Chain Reaction Podcast The Ghost of Christmas Past

In this Christmas Special this is the first of three episodes looking at past, present and future of supply chains. In this episode Tony Hines looks at the road travelled by supply chain professionals over the past half century and more. Noting  that the phrase supply chain itself was only coined back in 1982 and then it was simply looking at what went on in a single firm. It is remarkable to think of all the parts that had to come together to make up the total supply chain system we recognise today. Re-organizing production flows, seeking efficiency and focusing on customers has led to the many developments discussed in this episode.
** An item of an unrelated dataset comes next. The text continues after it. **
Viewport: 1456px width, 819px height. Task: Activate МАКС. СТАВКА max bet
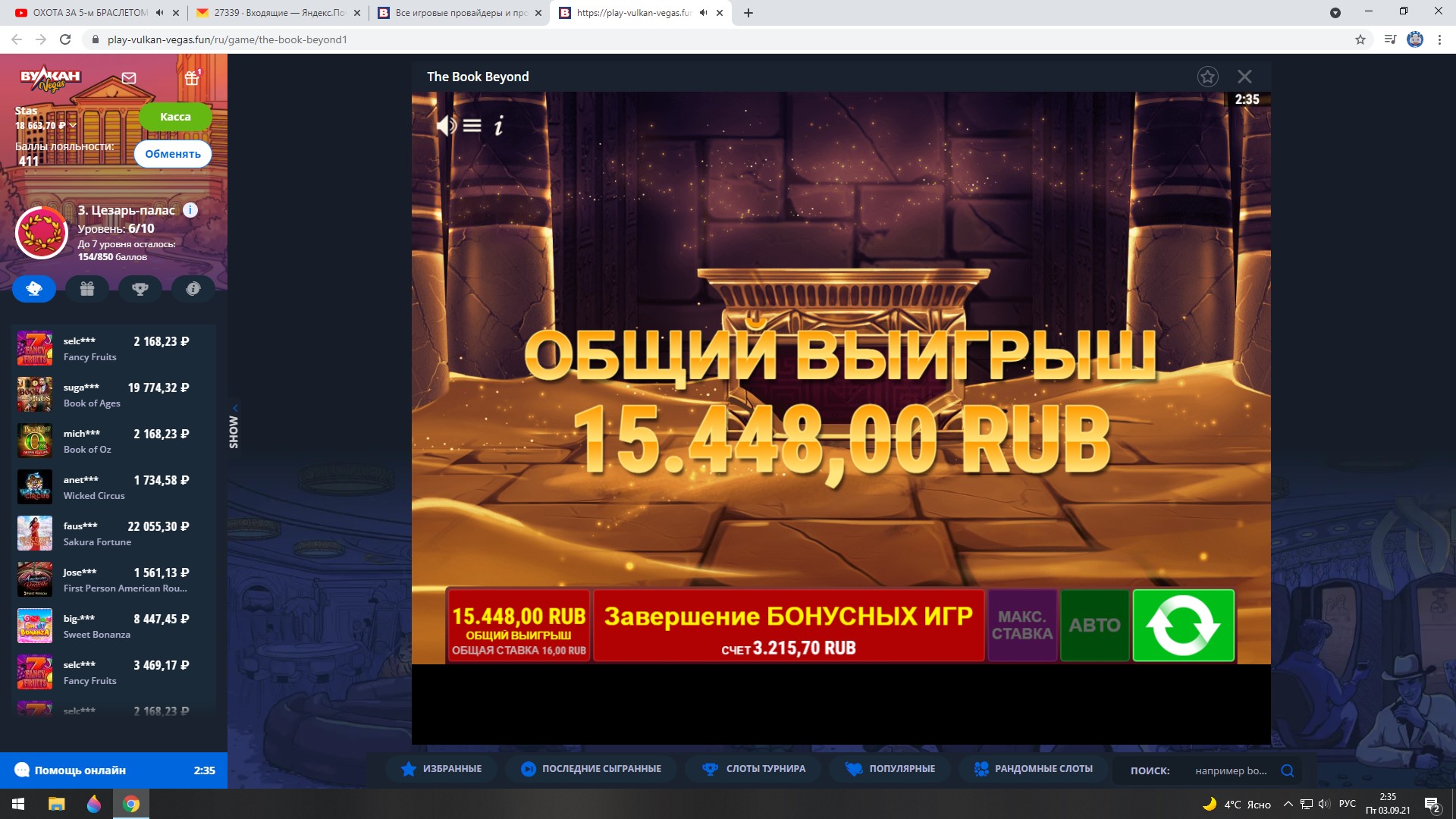pos(1021,625)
Time is money. If you can reduce time in processes in the supply chain then cost is taken out while output is constant. Therefore, productivity increases. Since Henry Ford developed his automobile company owners and managers sought ways to achieve this. Frederick Winslow Taylor (1856-1915) ‘Speedy Taylor ‘was Ford’s consultant engineer studying and observing time taken for activities in production systems and seeking ways to reduce it. Taylor developed the principles of scientific management. Engineers had always searched for efficiency in developing machines and now this skill was applied to organization and management processes. His ideas led to surge in work-study-engineers across manufacturing industry and his legacy can be seen in the International Standards such as the ISO 9000 quality standards. Standardization for routine repetitive activities meant that times could be set determining production times and line flow speeds. These ideas were applied and developed in military production making machinery including vehicles, planes, ships and weaponry for two world-wars. Efficiency is the focus for the production and supply system. Peter Drucker (1973) said “On Taylor's `scientific management' rests, above all, the tremendous surge of affluence in the last seventy-five years which has lifted the working masses in the developed countries well above any level recorded, even for the well-to-do.”

Many of the ideas developed to improve efficiencies in supply chains had their roots in Taylor’s legacy of scientific management in the first decade of the 20th Century. We can list a litany of techniques and tools that have been developed following through on Taylor’s ideas: Workflow O&M,Capacity Planning,Throughput Measures, PDCA, RBV,DRP, MRP, Inventory Management, CPR,  JiT, TQM, Kaizen, Quality Standards, Standard Costing, BPR, Lean, Agile, Leagile, Time-Based-Competition, Standard Time Measurement, TACKT Time, Value Added amongst them.

The purpose of a supply chain is not simply to be efficient although that is a good start it is to focus on the customer. “It is the customer who determines what a business is. It is the customer alone whose willingness to pay for a good or for services converts economic resource into wealth…what the business thinks it produces is not of first importance. What the customer thinks he or she is buying, what he or she considers value is decisive – it determines what a business is, what it produces and whether it will prosper.” (Drucker 1973)

The two key messages from the Ghost of Christmas Past are that efficiency and effectiveness are the key aims of all supply chains. It is at our peril we lose sight of that.